Jen Forbey and Peter Olsoy collecting laser scanning data, also called Lidar, to measure structure of sagebrush, photo credit Carrie Quinney.

“What Peter did was actually see the world of a sagebrush ecosystem from the eyes of a hungry herbivore,” explained Forbey. “Herbivores can detect particular chemical traits in plants like protein, or UV-emitting coumarins which can be bitter to taste or volatiles, which are similar to the aromas you would get from spices in your spice racks.”

With this new method to map food-source quality from the sky, Olsoy’s goal is to empower land managers, ranchers, conservationists and ecologists to make better informed decisions in regards to planning and preserving Idaho rangeland, especially in respect to imminent threats of wildfire.

Olsoy worked with Forbey as an undergraduate at Boise State on the chemistry of sagebrush before graduating in 2011 with dual bachelor’s degrees in biology and philosophy. He then earned a master’s in geographic information science (GIS) at Idaho State University before capping his education in 2019 with a doctorate in environmental and natural resource sciences at Washington State University. While at Washington State, Olsoy was awarded a National Science Foundation (NSF) grant to both partially fund his doctoral degree and conduct collaborative research to map herbivore’s foodscapes.

Herd of pronghorn feeding on patches of black sagebrush (Artemisia nova) that are known to have UV chemical traits, Photo credit Jen Forbey

Now, as a postdoc at Boise State, Olsoy’s research is supported by Idaho’s GEM3 (Genes by Environment: Modeling, Mechanisms, Mapping) program. This $20 million dollar grant program is a collaboration of Boise State, University of Idaho and Idaho State researchers supported by National Science Foundation EPSCoR (Established Program to Stimulate Competitive Research).

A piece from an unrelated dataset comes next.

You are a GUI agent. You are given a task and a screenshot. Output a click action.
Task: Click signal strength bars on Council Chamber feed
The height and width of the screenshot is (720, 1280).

The GEM3 program is committed to advancing fundamental knowledge on the mechanisms that rule how species adapt to external stressors and a changing environment, and seeks to translate this knowledge into evidenced-based resource management policies and practices for more adaptive and resilient species and landscapes.

This research is also supported by multiple grants including:

  • A $6 million GUTT (Genomes Underlying Toxin Tolerance) grant awarded to Idaho, Wyoming and Nevada researchers to understand genetic and microbial mechanisms sage-grouse and pygmy rabbits use to tolerate toxins in sagebrush.
  • A nearly $1 million NSF Division of Environmental Biology grant awarded to University of Idaho, Boise State and Washington State University scholars to map food-, fear- and thermal-scapes across the sagebrush steppe, which was critical in establishing the methods used in this project.

Olsoy’s research recently was published in the journal Landscape Ecology, and can be read in its entirety here.

This study was funded by the National Science Foundation (DEB-1146368 to LAS, DEB-1146194, IOS-1258217, OIA-1826801 and OIA-1757324 to JSF, and DEB-1146166 to JLR) and USDA National Institute of Food and Agriculture (Hatch Project 1005876 to LAS).